◆ REQUIRED ACTION:
Please reproduce the data below exactly, from the first line to the last.

#### GIVEN RECORDS ####

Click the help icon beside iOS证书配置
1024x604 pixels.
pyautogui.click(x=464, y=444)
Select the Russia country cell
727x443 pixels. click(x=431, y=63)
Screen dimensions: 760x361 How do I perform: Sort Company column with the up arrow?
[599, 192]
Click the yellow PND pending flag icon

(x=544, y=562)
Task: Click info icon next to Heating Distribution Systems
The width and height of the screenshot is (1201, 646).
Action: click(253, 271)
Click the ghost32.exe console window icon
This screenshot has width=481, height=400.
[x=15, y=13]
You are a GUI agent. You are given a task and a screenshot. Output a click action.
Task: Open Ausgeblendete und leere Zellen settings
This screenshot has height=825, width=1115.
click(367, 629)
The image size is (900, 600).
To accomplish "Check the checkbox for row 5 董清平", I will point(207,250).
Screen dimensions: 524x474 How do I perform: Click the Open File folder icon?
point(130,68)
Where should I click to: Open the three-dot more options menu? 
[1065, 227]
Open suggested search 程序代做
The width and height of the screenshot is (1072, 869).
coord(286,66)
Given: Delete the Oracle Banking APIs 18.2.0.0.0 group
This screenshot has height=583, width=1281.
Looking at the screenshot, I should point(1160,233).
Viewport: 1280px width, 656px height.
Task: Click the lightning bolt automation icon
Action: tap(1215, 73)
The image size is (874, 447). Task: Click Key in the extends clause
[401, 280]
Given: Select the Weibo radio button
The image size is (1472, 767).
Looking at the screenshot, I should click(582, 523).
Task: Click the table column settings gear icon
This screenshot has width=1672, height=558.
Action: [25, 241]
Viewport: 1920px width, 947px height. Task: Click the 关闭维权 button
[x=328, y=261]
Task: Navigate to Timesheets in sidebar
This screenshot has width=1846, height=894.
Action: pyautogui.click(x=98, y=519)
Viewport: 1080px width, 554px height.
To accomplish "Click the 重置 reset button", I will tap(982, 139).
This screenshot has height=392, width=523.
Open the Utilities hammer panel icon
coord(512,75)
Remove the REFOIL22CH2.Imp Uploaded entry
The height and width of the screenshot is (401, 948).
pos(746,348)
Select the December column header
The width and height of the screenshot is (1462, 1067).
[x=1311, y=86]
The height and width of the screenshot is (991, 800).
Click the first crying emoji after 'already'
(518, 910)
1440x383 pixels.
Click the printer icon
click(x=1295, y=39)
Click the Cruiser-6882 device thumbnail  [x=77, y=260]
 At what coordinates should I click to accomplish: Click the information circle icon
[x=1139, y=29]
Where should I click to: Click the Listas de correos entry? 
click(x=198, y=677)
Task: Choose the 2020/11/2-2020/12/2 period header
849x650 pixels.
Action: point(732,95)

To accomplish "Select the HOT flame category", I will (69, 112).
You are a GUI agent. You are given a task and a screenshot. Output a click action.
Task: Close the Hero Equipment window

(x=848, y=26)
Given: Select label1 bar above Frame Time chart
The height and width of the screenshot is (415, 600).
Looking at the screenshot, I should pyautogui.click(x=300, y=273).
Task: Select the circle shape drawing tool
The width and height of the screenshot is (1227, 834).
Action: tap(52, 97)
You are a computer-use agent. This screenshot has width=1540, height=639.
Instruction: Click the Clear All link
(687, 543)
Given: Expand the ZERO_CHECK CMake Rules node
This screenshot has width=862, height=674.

####

◆ FINAL ANSWER:
Click the help icon beside iOS证书配置
1024x604 pixels.
pyautogui.click(x=464, y=444)
Select the Russia country cell
727x443 pixels. click(x=431, y=63)
Screen dimensions: 760x361 How do I perform: Sort Company column with the up arrow?
[599, 192]
Click the yellow PND pending flag icon

(x=544, y=562)
Task: Click info icon next to Heating Distribution Systems
The width and height of the screenshot is (1201, 646).
Action: click(253, 271)
Click the ghost32.exe console window icon
This screenshot has width=481, height=400.
[x=15, y=13]
You are a GUI agent. You are given a task and a screenshot. Output a click action.
Task: Open Ausgeblendete und leere Zellen settings
This screenshot has height=825, width=1115.
click(367, 629)
The image size is (900, 600).
To accomplish "Check the checkbox for row 5 董清平", I will point(207,250).
Screen dimensions: 524x474 How do I perform: Click the Open File folder icon?
point(130,68)
Where should I click to: Open the three-dot more options menu? 
[1065, 227]
Open suggested search 程序代做
The width and height of the screenshot is (1072, 869).
coord(286,66)
Given: Delete the Oracle Banking APIs 18.2.0.0.0 group
This screenshot has height=583, width=1281.
Looking at the screenshot, I should point(1160,233).
Viewport: 1280px width, 656px height.
Task: Click the lightning bolt automation icon
Action: tap(1215, 73)
The image size is (874, 447). Task: Click Key in the extends clause
[401, 280]
Given: Select the Weibo radio button
The image size is (1472, 767).
Looking at the screenshot, I should click(582, 523).
Task: Click the table column settings gear icon
This screenshot has width=1672, height=558.
Action: [25, 241]
Viewport: 1920px width, 947px height. Task: Click the 关闭维权 button
[x=328, y=261]
Task: Navigate to Timesheets in sidebar
This screenshot has width=1846, height=894.
Action: pyautogui.click(x=98, y=519)
Viewport: 1080px width, 554px height.
To accomplish "Click the 重置 reset button", I will tap(982, 139).
This screenshot has height=392, width=523.
Open the Utilities hammer panel icon
coord(512,75)
Remove the REFOIL22CH2.Imp Uploaded entry
The height and width of the screenshot is (401, 948).
pos(746,348)
Select the December column header
The width and height of the screenshot is (1462, 1067).
[x=1311, y=86]
The height and width of the screenshot is (991, 800).
Click the first crying emoji after 'already'
(518, 910)
1440x383 pixels.
Click the printer icon
click(x=1295, y=39)
Click the Cruiser-6882 device thumbnail  [x=77, y=260]
 At what coordinates should I click to accomplish: Click the information circle icon
[x=1139, y=29]
Where should I click to: Click the Listas de correos entry? 
click(x=198, y=677)
Task: Choose the 2020/11/2-2020/12/2 period header
849x650 pixels.
Action: point(732,95)

To accomplish "Select the HOT flame category", I will (69, 112).
You are a GUI agent. You are given a task and a screenshot. Output a click action.
Task: Close the Hero Equipment window

(x=848, y=26)
Given: Select label1 bar above Frame Time chart
The height and width of the screenshot is (415, 600).
Looking at the screenshot, I should pyautogui.click(x=300, y=273).
Task: Select the circle shape drawing tool
The width and height of the screenshot is (1227, 834).
Action: tap(52, 97)
You are a computer-use agent. This screenshot has width=1540, height=639.
Instruction: Click the Clear All link
(687, 543)
Given: Expand the ZERO_CHECK CMake Rules node
This screenshot has width=862, height=674.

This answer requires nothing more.